### Your instructions:
Using the listing below, keep only the lines with the word "Hoteli" and copy them.

### Records provided:
——————————

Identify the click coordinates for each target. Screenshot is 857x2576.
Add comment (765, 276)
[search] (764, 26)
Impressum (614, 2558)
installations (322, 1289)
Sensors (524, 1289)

——————————

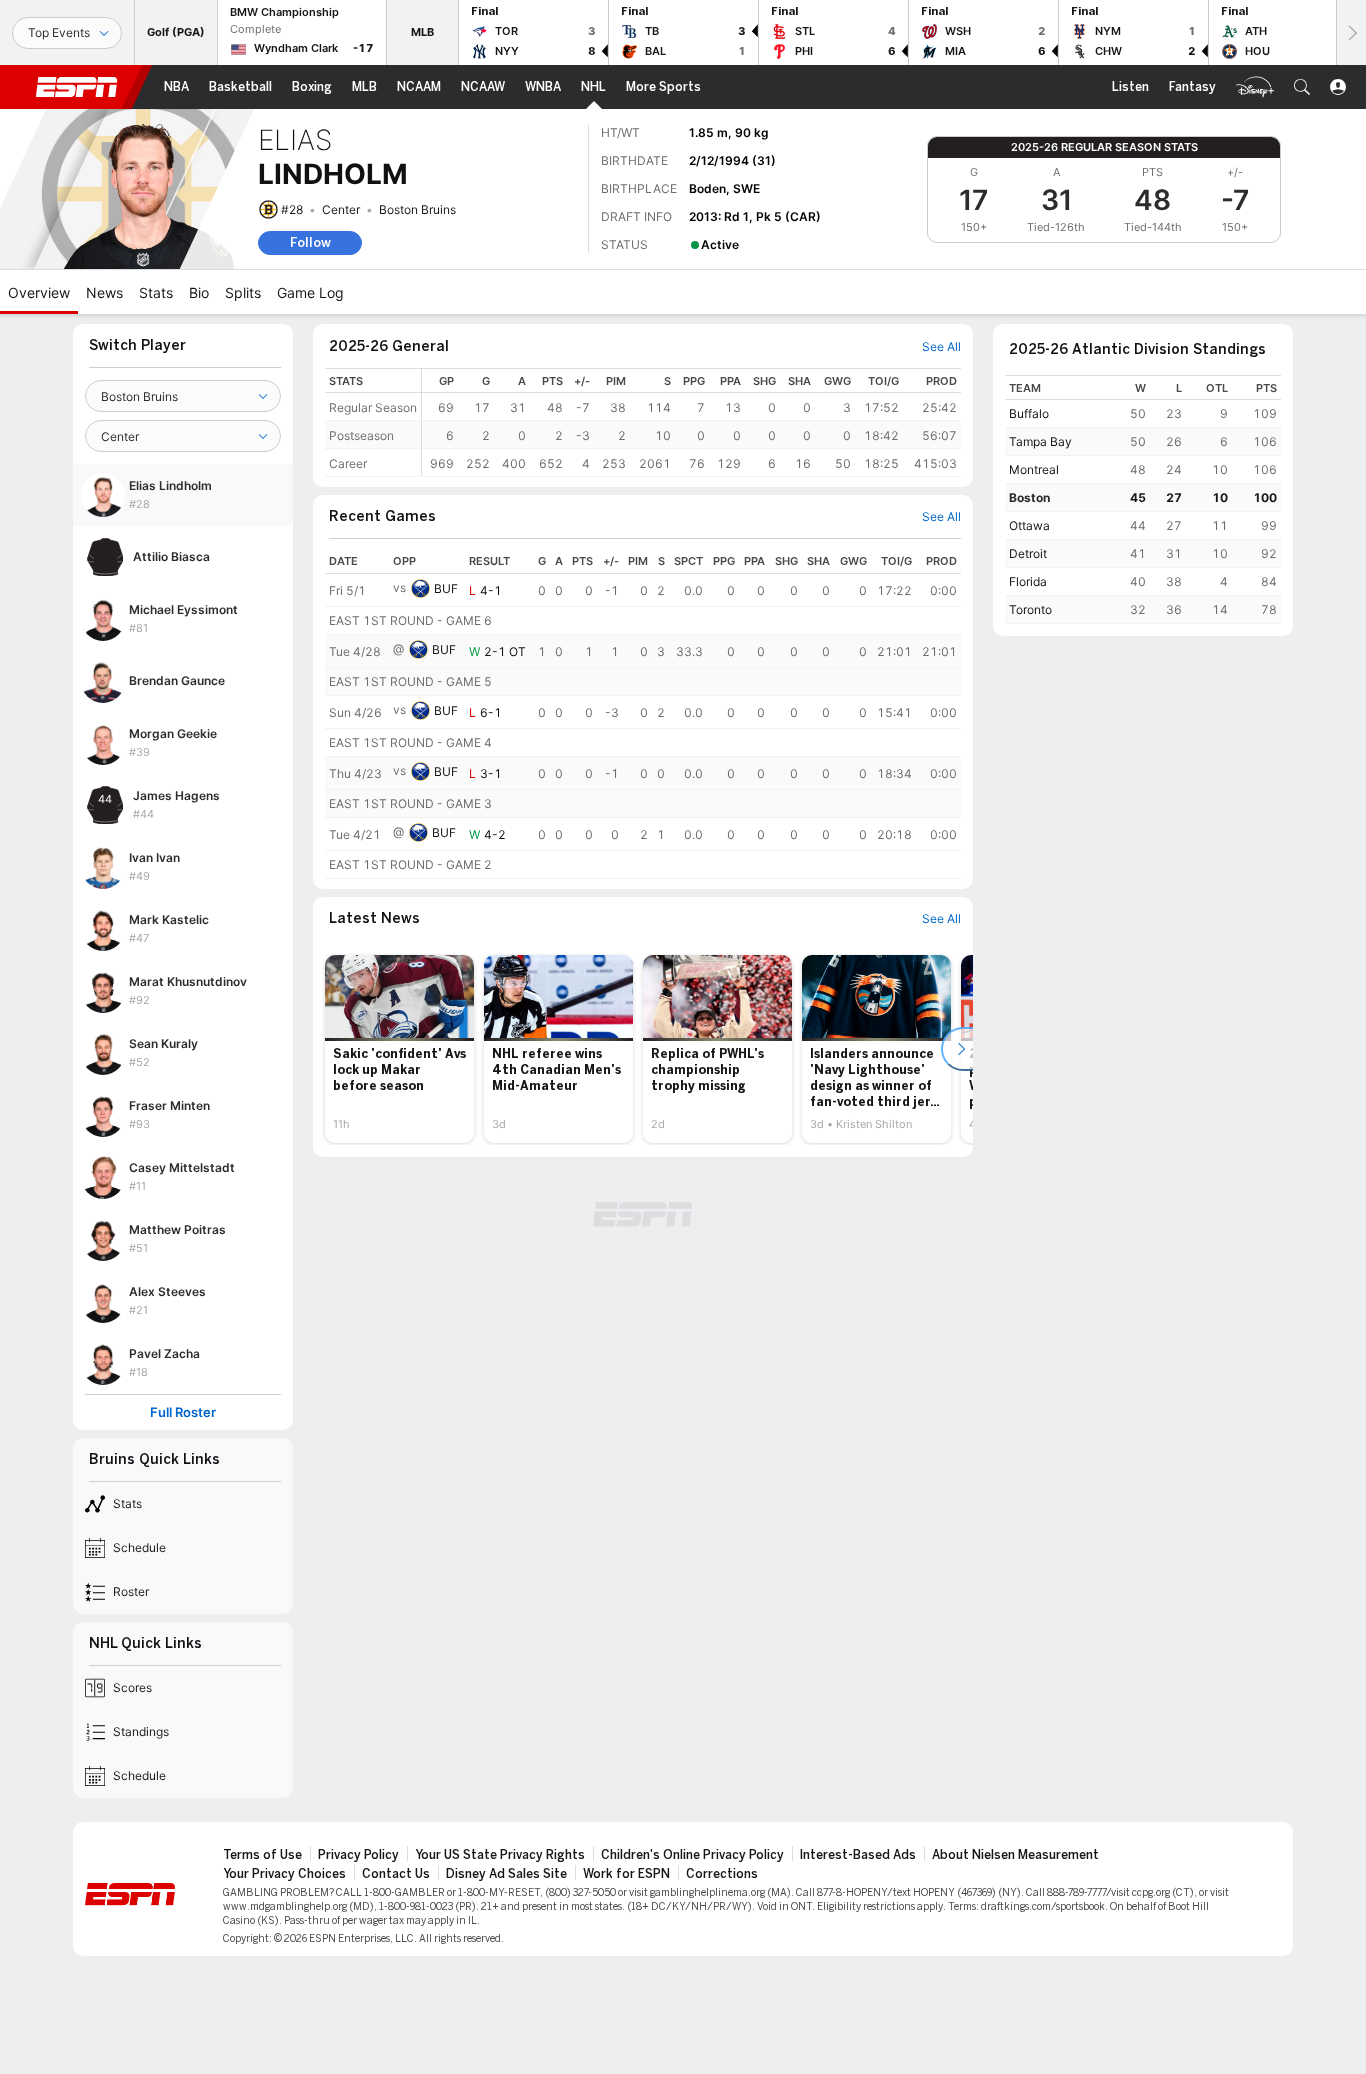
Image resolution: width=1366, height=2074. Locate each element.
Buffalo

——————————

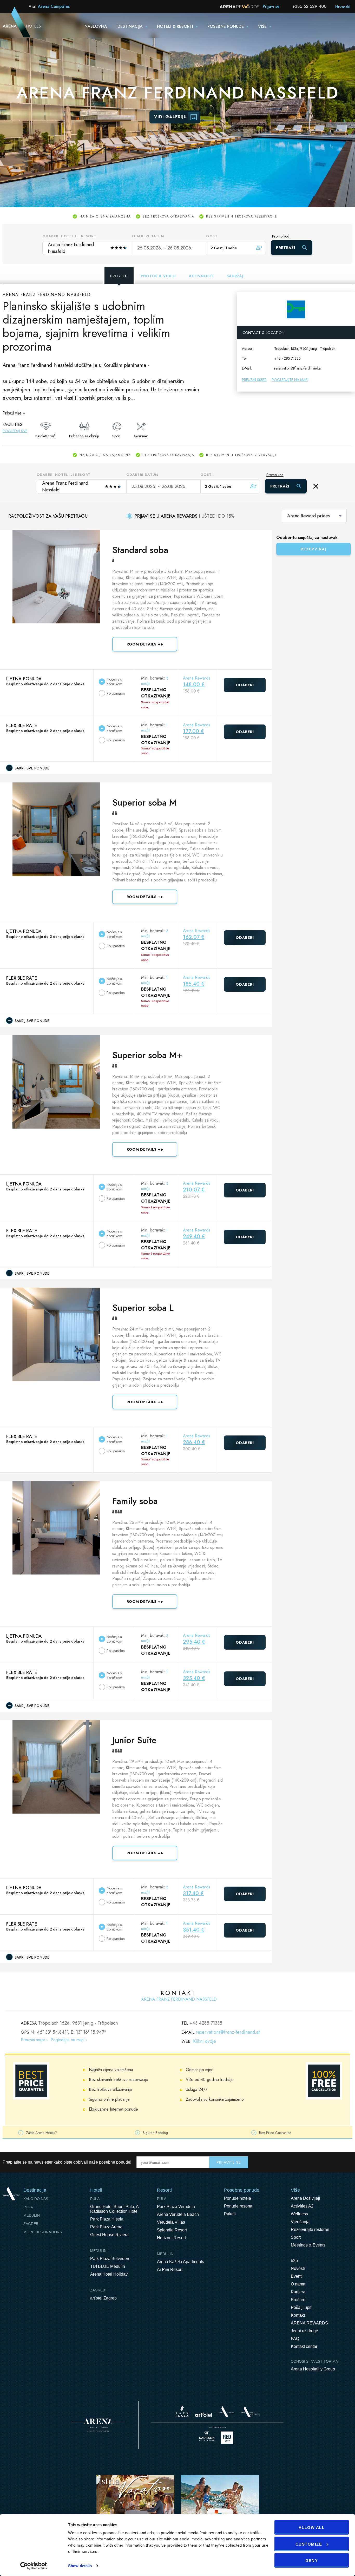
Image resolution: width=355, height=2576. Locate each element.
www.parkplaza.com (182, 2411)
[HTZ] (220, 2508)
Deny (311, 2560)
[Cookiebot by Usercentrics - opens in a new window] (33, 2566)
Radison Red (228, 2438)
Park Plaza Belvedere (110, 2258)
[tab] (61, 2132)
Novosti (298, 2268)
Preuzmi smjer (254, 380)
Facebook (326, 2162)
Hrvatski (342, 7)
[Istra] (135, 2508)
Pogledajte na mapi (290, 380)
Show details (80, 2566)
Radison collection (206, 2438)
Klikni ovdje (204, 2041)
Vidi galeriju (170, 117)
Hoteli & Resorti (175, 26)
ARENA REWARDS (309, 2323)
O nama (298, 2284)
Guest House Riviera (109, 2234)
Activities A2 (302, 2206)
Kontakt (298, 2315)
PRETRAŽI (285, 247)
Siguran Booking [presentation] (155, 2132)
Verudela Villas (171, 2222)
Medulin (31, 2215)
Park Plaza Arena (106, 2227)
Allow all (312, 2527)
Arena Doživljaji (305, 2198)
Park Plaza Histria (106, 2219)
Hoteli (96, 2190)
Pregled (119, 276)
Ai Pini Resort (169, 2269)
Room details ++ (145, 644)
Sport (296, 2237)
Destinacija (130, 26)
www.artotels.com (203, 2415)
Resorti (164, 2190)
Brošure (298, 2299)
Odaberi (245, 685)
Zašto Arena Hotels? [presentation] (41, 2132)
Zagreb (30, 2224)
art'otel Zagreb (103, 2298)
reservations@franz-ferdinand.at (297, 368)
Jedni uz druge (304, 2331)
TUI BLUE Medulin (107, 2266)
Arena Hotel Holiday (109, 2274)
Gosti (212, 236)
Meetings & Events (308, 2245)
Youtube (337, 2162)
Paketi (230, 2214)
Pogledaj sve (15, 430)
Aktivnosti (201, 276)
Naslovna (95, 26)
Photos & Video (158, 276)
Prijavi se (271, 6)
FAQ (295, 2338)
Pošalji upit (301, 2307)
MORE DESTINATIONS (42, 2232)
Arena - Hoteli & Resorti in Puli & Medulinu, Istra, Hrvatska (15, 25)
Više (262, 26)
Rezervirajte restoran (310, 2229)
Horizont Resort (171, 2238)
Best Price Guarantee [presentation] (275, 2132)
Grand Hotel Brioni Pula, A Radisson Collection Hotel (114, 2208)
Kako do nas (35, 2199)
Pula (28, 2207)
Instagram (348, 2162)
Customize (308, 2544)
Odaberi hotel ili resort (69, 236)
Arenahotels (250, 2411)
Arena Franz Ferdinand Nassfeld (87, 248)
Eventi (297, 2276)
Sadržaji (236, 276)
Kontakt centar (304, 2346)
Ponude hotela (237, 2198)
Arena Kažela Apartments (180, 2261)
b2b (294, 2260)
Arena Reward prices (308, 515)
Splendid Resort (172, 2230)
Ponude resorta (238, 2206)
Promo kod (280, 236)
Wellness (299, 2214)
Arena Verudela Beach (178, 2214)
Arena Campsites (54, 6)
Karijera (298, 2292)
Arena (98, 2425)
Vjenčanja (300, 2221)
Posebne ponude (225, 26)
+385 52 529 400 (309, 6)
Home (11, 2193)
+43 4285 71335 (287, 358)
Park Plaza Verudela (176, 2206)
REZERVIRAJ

——————————

### Expected output:
Hoteli & Resorti (175, 26)
Hoteli (96, 2190)
Arena - Hoteli & Resorti in Puli & Medulinu, Istra, Hrvatska (15, 25)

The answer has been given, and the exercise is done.